De esta manera, Neuquén proyecta invertir por estudiante 5,6 veces más que Tucumán. Sin embargo, el informe advierte que la comparación debe considerar las dimensiones de cada sistema, la extensión territorial, la ruralidad y los diferentes costos regionales. “No es tanto cuánto se gasta por alumno. Es lo bien que se gasta”, sintetizó Bongiovanni.
Salarios docentes por debajo de 2019
El relevamiento mostró, además, un deterioro en el poder adquisitivo de los trabajadores de la educación. En marzo de 2026, el salario bruto promedio de un maestro de grado de jornada simple, con diez años de antigüedad, se encontraba un 13,3% por debajo del nivel registrado en diciembre de 2019, medido en términos reales.
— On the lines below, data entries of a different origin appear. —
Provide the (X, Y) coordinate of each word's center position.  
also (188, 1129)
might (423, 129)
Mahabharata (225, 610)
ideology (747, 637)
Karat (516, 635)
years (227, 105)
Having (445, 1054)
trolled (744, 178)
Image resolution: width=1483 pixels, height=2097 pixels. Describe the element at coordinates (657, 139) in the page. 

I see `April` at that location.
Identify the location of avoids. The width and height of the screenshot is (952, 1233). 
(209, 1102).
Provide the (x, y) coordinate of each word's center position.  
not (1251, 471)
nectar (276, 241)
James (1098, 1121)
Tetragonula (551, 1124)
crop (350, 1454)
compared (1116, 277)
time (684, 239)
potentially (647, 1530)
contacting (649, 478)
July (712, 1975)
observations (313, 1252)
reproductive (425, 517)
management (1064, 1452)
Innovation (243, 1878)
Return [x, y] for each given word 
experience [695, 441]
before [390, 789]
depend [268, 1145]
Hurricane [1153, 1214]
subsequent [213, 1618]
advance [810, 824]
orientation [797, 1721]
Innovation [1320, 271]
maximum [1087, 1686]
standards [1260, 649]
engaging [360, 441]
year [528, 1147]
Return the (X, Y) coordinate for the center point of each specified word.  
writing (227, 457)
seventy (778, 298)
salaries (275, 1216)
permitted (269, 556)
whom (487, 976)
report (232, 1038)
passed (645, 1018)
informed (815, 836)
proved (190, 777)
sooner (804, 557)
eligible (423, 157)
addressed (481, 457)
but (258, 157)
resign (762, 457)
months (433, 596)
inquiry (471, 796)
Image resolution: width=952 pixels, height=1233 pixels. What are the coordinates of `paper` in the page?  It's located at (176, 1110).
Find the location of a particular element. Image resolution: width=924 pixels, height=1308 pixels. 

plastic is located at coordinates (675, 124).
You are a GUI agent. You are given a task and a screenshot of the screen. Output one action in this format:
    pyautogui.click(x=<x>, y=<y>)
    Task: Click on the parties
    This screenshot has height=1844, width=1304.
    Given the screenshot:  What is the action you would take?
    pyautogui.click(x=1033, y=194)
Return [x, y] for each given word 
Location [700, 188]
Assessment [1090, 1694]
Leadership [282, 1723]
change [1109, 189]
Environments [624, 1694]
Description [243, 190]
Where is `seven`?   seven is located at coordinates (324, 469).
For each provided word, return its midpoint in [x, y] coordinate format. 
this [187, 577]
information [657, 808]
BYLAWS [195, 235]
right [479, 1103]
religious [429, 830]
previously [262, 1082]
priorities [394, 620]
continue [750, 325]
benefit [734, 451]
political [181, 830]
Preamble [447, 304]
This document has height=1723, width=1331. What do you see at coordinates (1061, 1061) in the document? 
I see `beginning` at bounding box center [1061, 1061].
Neuquén exhibió la remuneración más elevada, con $2.296.123, seguido por Santa Cruz, con $1.818.697, y Tierra del Fuego, con $1.561.921. En la parte inferior quedaron Misiones, con $878.935; Mendoza, con $909.947; y Chubut, con $1.018.386.
Córdoba tiene la mayor cantidad de alumnos por docente
Argentina cuenta con una matrícula de 10,2 millones de estudiantes y una relación promedio de 12,4 alumnos por docente. Córdoba presentó el número más alto del país, con 16,8 estudiantes por educador, seguida por Buenos Aires, con 15,8, y Santa Fe, con 14,7. Misiones y Chaco también superaron los 14 alumnos por docente.
En sentido contrario, Ciudad de Buenos Aires y Tierra del Fuego registraron una proporción de apenas 6,1 estudiantes por educador. San Luis, Río Negro y Catamarca también exhibieron relaciones reducidas.
Buenos Aires, Córdoba y Santa Fe concentran más de la mitad de la matrícula argentina: más de cinco millones de alumnos estudian en esas tres jurisdicciones. Esa concentración permite dimensionar la complejidad de sistemas educativos que deben atender una demanda masiva, mientras otras provincias administran matrículas más pequeñas, aunque atravesadas en algunos casos por mayores costos territoriales y rurales.
El diagnóstico muestra, en definitiva, dos problemas que se alimentan mutuamente: una primaria que mantiene a los chicos dentro del sistema pero no consigue garantizar aprendizajes básicos, y una secundaria que, además de arrastrar esas dificultades, pierde estudiantes antes de que puedan obtener el título.